___ RECORDS SHOWN ___

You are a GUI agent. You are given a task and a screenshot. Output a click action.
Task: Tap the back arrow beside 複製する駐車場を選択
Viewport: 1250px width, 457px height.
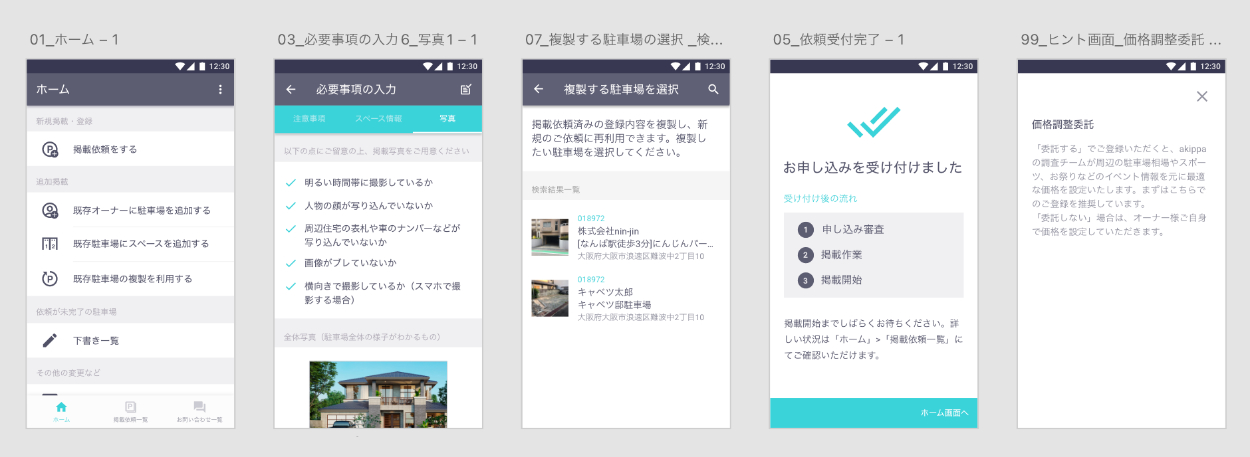click(538, 90)
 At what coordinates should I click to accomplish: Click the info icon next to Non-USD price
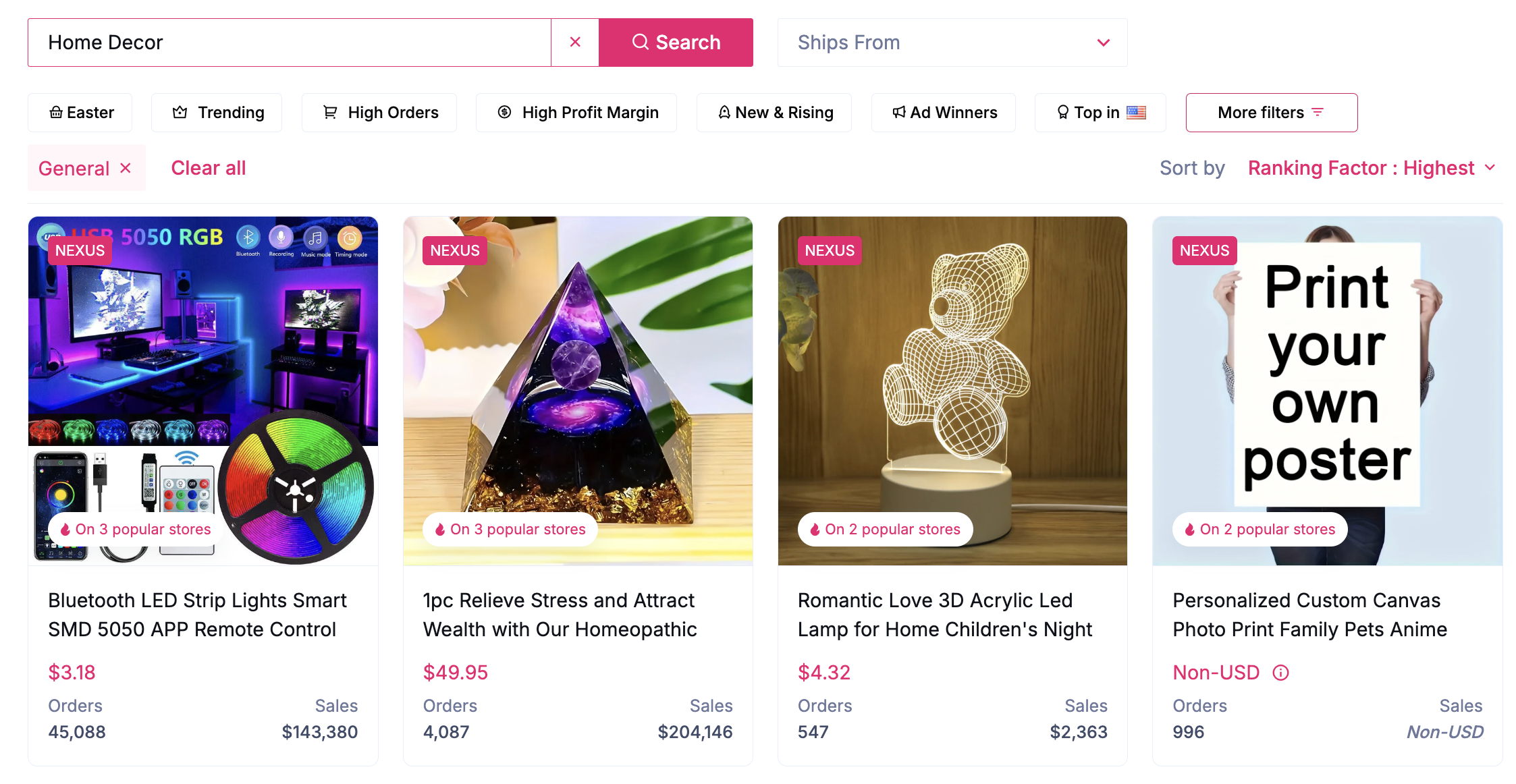click(x=1280, y=672)
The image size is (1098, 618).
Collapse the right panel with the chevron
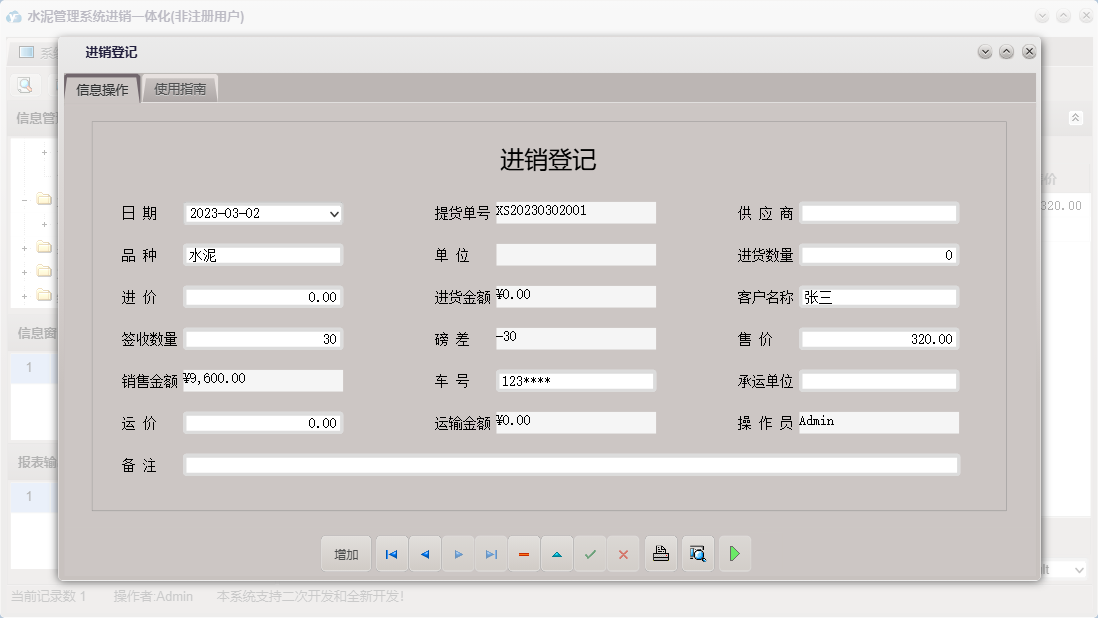(1075, 117)
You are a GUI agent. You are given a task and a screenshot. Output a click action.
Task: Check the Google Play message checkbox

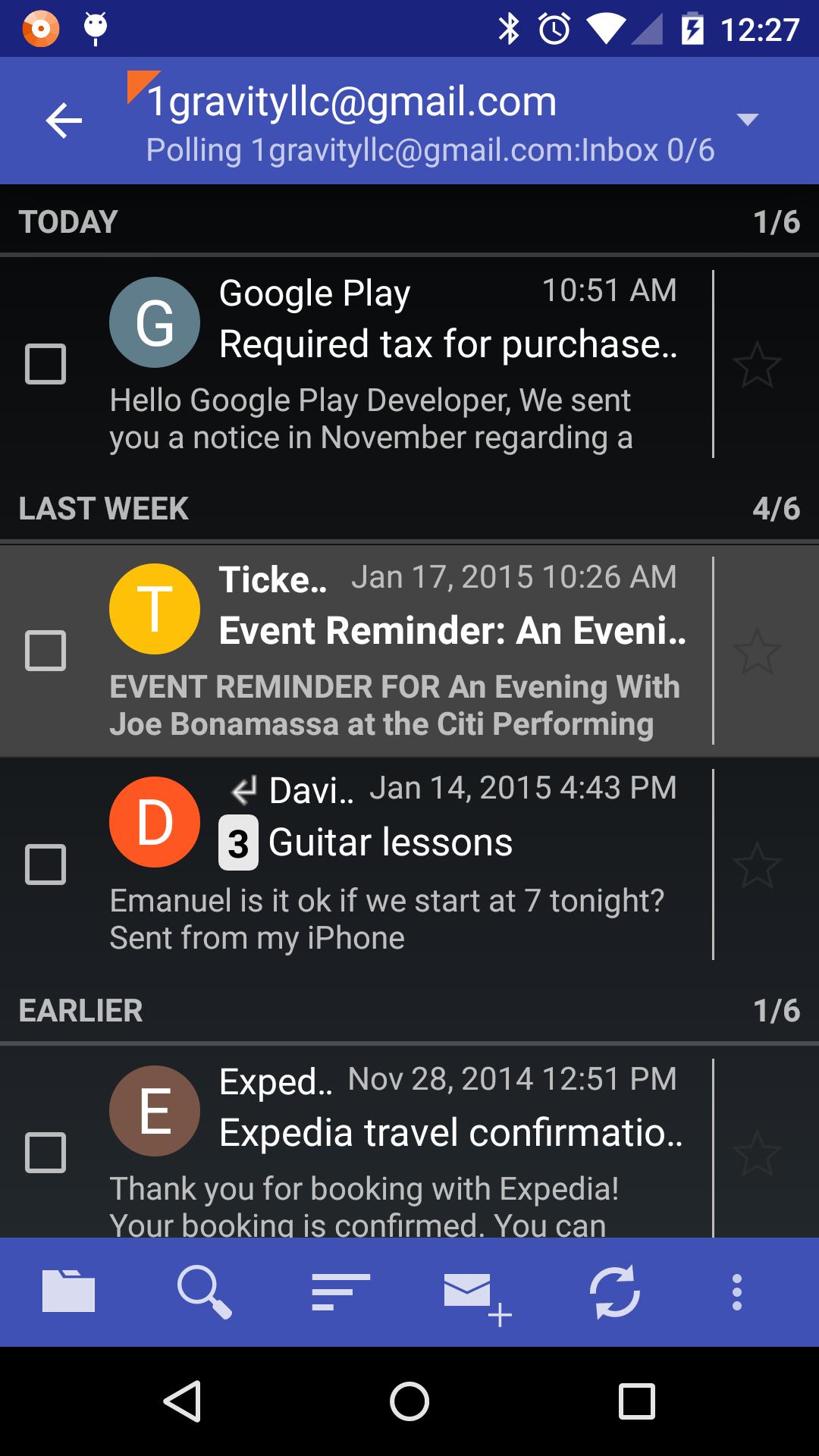coord(46,364)
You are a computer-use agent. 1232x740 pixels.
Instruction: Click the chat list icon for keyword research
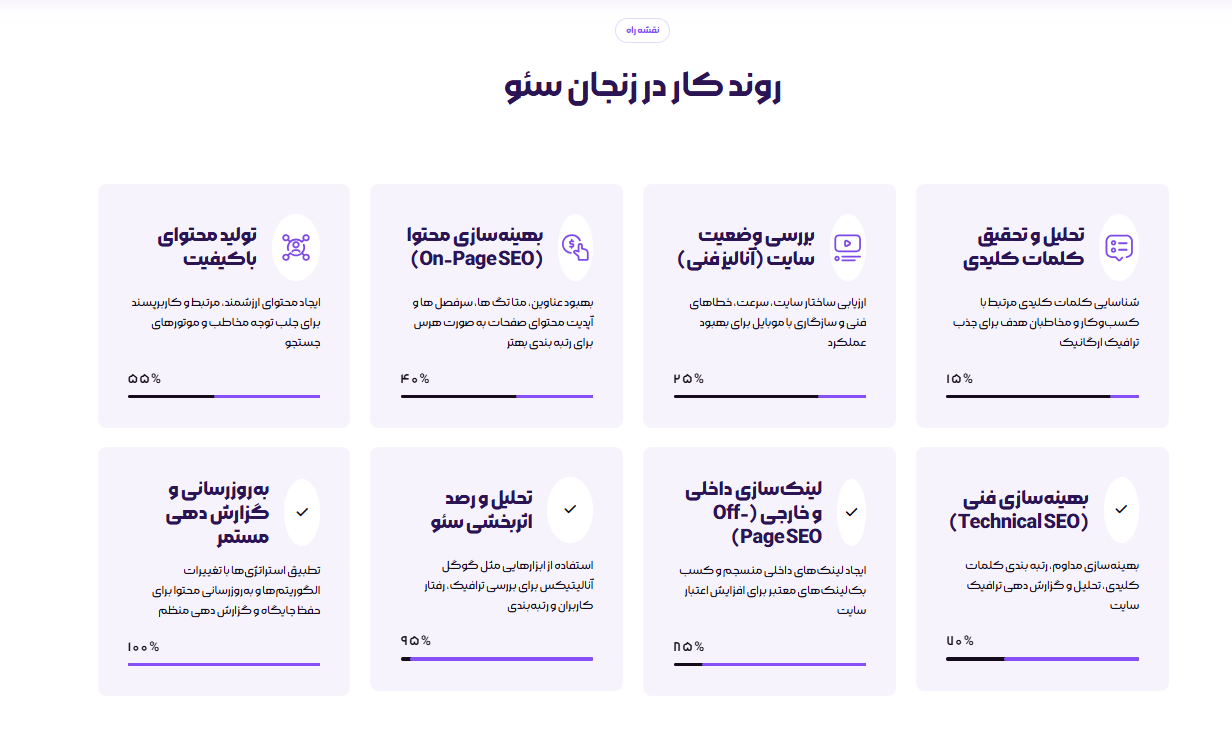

___

WORK ORDER: Copy out only the lines beginning at the line with "At what coordinates" and ending at the last line of the entries. Keep them exact; drop pictures.

PROBLEM SOLUTION:
 At what coordinates should I click to accomplish: Click the info icon next to Non-USD price
click(x=1280, y=672)
The image size is (1098, 618).
Collapse the right panel with the chevron
(1075, 117)
You are a GUI agent. You are given a task and a screenshot. Output a click action.
Task: Check the Google Play message checkbox

coord(46,364)
You are a computer-use agent. 1232x740 pixels.
Instruction: Click the chat list icon for keyword research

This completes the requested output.